REQUIRED TASK: Rewrite the lines below, substituting "Display area" for every occurrence of "Viewport" and leaving everything else unchanged.

** Begin INPUT DATA **

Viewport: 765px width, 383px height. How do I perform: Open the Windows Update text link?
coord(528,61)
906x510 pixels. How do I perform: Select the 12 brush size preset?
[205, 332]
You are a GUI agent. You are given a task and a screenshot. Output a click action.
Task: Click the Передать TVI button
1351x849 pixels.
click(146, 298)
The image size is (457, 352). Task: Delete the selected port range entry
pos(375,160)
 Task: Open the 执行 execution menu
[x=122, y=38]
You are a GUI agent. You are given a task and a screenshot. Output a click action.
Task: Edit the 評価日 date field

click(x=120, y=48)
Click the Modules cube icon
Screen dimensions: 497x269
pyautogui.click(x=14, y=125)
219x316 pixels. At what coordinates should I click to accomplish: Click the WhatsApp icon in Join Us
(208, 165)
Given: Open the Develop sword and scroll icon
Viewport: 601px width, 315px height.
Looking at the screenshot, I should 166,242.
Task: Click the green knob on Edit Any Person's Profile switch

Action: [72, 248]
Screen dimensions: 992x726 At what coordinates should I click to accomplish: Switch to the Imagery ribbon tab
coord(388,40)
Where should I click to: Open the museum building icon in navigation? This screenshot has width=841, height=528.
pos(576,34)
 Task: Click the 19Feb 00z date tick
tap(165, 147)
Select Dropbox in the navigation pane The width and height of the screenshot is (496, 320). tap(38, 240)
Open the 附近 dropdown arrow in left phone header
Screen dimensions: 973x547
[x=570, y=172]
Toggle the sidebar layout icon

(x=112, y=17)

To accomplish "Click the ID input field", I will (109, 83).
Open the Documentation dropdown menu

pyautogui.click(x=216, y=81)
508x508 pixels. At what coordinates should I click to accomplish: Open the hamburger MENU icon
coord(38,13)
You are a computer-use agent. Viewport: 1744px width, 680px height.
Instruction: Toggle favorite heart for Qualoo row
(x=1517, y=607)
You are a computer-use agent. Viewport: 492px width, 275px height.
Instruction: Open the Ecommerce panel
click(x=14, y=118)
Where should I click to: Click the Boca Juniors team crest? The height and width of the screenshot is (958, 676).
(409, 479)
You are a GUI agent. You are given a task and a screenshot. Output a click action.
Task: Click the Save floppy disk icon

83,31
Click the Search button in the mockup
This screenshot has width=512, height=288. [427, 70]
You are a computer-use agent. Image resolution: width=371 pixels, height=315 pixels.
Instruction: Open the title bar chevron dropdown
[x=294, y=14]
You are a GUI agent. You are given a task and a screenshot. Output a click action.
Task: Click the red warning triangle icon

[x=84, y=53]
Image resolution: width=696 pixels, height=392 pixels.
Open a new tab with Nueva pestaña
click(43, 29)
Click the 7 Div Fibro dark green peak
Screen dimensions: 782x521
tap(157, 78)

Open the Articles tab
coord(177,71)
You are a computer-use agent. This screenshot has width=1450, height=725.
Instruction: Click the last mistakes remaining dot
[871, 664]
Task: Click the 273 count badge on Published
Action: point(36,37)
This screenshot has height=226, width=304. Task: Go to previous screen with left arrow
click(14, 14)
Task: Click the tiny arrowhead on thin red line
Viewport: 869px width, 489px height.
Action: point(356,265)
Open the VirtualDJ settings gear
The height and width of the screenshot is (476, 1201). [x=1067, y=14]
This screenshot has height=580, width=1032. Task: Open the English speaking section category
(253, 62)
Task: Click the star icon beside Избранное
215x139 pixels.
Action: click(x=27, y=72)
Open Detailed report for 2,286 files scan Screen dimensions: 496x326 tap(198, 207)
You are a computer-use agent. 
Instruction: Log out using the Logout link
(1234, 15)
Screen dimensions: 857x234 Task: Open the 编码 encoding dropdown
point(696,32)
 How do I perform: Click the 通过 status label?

** End INPUT DATA **

RESPONSE TO THE EXERCISE:
Display area: 765px width, 383px height. How do I perform: Open the Windows Update text link?
coord(528,61)
906x510 pixels. How do I perform: Select the 12 brush size preset?
[205, 332]
You are a GUI agent. You are given a task and a screenshot. Output a click action.
Task: Click the Передать TVI button
1351x849 pixels.
click(146, 298)
The image size is (457, 352). Task: Delete the selected port range entry
pos(375,160)
 Task: Open the 执行 execution menu
[x=122, y=38]
You are a GUI agent. You are given a task and a screenshot. Output a click action.
Task: Edit the 評価日 date field

click(x=120, y=48)
Click the Modules cube icon
Screen dimensions: 497x269
pyautogui.click(x=14, y=125)
219x316 pixels. At what coordinates should I click to accomplish: Click the WhatsApp icon in Join Us
(208, 165)
Given: Open the Develop sword and scroll icon
Display area: 601px width, 315px height.
Looking at the screenshot, I should 166,242.
Task: Click the green knob on Edit Any Person's Profile switch

Action: [72, 248]
Screen dimensions: 992x726 At what coordinates should I click to accomplish: Switch to the Imagery ribbon tab
coord(388,40)
Where should I click to: Open the museum building icon in navigation? This screenshot has width=841, height=528.
pos(576,34)
 Task: Click the 19Feb 00z date tick
tap(165, 147)
Select Dropbox in the navigation pane The width and height of the screenshot is (496, 320). tap(38, 240)
Open the 附近 dropdown arrow in left phone header
Screen dimensions: 973x547
[x=570, y=172]
Toggle the sidebar layout icon

(x=112, y=17)

To accomplish "Click the ID input field", I will (109, 83).
Open the Documentation dropdown menu

pyautogui.click(x=216, y=81)
508x508 pixels. At what coordinates should I click to accomplish: Open the hamburger MENU icon
coord(38,13)
You are a computer-use agent. Display area: 1744px width, 680px height.
Instruction: Toggle favorite heart for Qualoo row
(x=1517, y=607)
You are a computer-use agent. Display area: 492px width, 275px height.
Instruction: Open the Ecommerce panel
click(x=14, y=118)
Where should I click to: Click the Boca Juniors team crest? The height and width of the screenshot is (958, 676).
(409, 479)
You are a GUI agent. You are given a task and a screenshot. Output a click action.
Task: Click the Save floppy disk icon

83,31
Click the Search button in the mockup
This screenshot has width=512, height=288. [427, 70]
You are a computer-use agent. Image resolution: width=371 pixels, height=315 pixels.
Instruction: Open the title bar chevron dropdown
[x=294, y=14]
You are a GUI agent. You are given a task and a screenshot. Output a click action.
Task: Click the red warning triangle icon

[x=84, y=53]
Image resolution: width=696 pixels, height=392 pixels.
Open a new tab with Nueva pestaña
click(43, 29)
Click the 7 Div Fibro dark green peak
Screen dimensions: 782x521
tap(157, 78)

Open the Articles tab
coord(177,71)
You are a computer-use agent. This screenshot has width=1450, height=725.
Instruction: Click the last mistakes remaining dot
[871, 664]
Task: Click the 273 count badge on Published
Action: point(36,37)
This screenshot has height=226, width=304. Task: Go to previous screen with left arrow
click(14, 14)
Task: Click the tiny arrowhead on thin red line
Display area: 869px width, 489px height.
Action: point(356,265)
Open the VirtualDJ settings gear
The height and width of the screenshot is (476, 1201). [x=1067, y=14]
This screenshot has height=580, width=1032. Task: Open the English speaking section category
(253, 62)
Task: Click the star icon beside Избранное
215x139 pixels.
Action: click(x=27, y=72)
Open Detailed report for 2,286 files scan Screen dimensions: 496x326 tap(198, 207)
You are a computer-use agent. 
Instruction: Log out using the Logout link
(1234, 15)
Screen dimensions: 857x234 Task: Open the 编码 encoding dropdown
point(696,32)
 How do I perform: Click the 通过 status label?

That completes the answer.